Despite the film was one of the first 25 films in 1989 to be selected for preservation in the United States National Film Registry and the Library of Congress, it did not win the best picture by the Academy Awards, but only the best directing for John Ford. It was also lowered two ranks in the top 100 films of American Film Institute, from 21 in 1998 down to 23 in 2007. Although the film is somewhat different than the novel in the second and ending parts, looking more optimistic with the clean government camp and also at the end the family finding 20 days job, it still stands out great with its great imagery, acting and focusing on the family as a unit under oppression and struggle for survival.
Conclusion:
In closing remarks “The Grapes of Wrath” one more time will be redefined based on the following criteria:
- Originality: “The Grapes of Wrath” although was originally a novel and was adapted for the screen, it was original and innovative in cinema. It was one of the first realism movement in films that opened the path later on for many, specially the neo-realism of Italian cinema after the world war II.
- Technicality: The technicality of “The Grapes of Wrath” is in its imagery, in its black and while color and cinematography that was able to depict John Steinbeck’s dark realistic novel on the silver screen. The great acting of Henry Fonda and the rest of the cast, are prototype of a style of acting that is not theatrical, but settle, soft, but at the same time very realistic and as cold as the life that it depicts. This style of technical acting without addition of theatrical spice could be seen later on in Henry Fonda himself, Daniel Day Lewis, Jeremy Irons and Tom Hanks.

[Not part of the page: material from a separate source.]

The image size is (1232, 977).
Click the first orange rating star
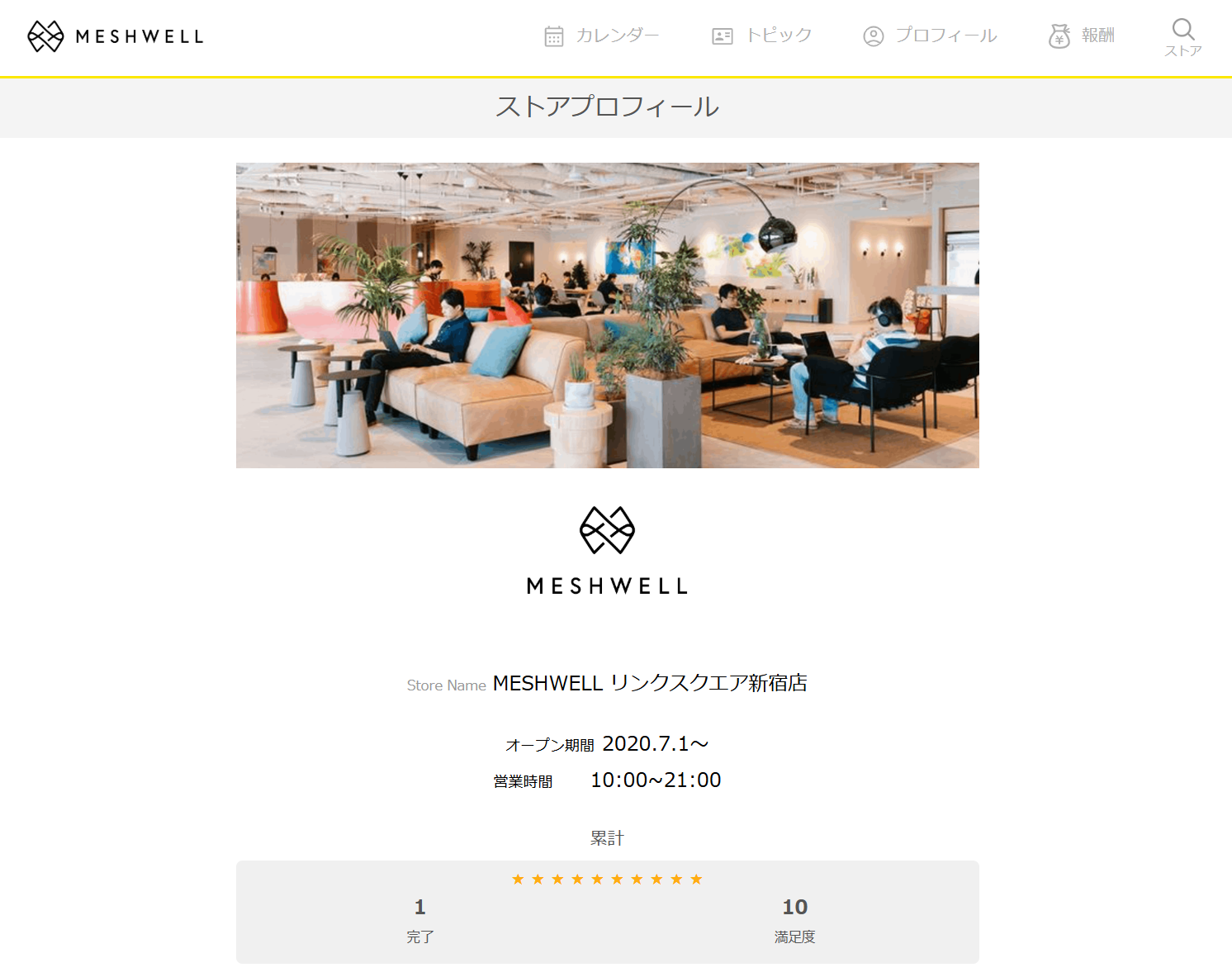(x=518, y=879)

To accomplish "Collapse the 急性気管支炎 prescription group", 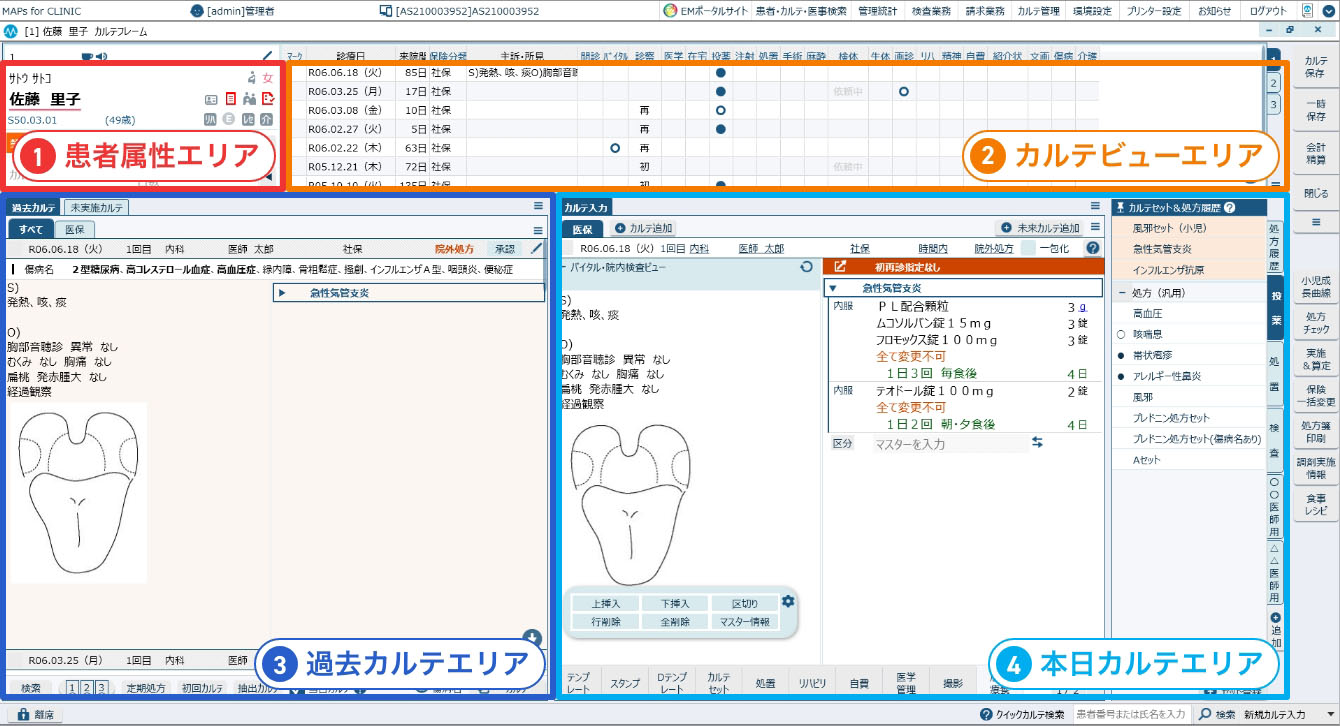I will [832, 288].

- Impact Factor: “The Grapes of Wrath” in novel and film have had great and enduring impacts on many future novels, films, and other forms arts from music to plays, directly and indirectly. The impact of the novel and the film have not been just in the literary and art circle, but on the mass of people in US and all over the world at the time and years after.
- Survival: “The Grapes of Wrath” in novel and film have survived well to this day, as it is read in schools and colleges and viewed and reviewed again and again. Most importantly “The Grapes of Wrath” film has survived as an original masterpiece of realism on silver screen and a proud of American cinema to be the vanguard of such movement, despite the glamour of its Hollywood. In fact “The Grapes of Wrath” is the only film survivor of the Great Depression cause of migration of farmers across America to the promise land of California.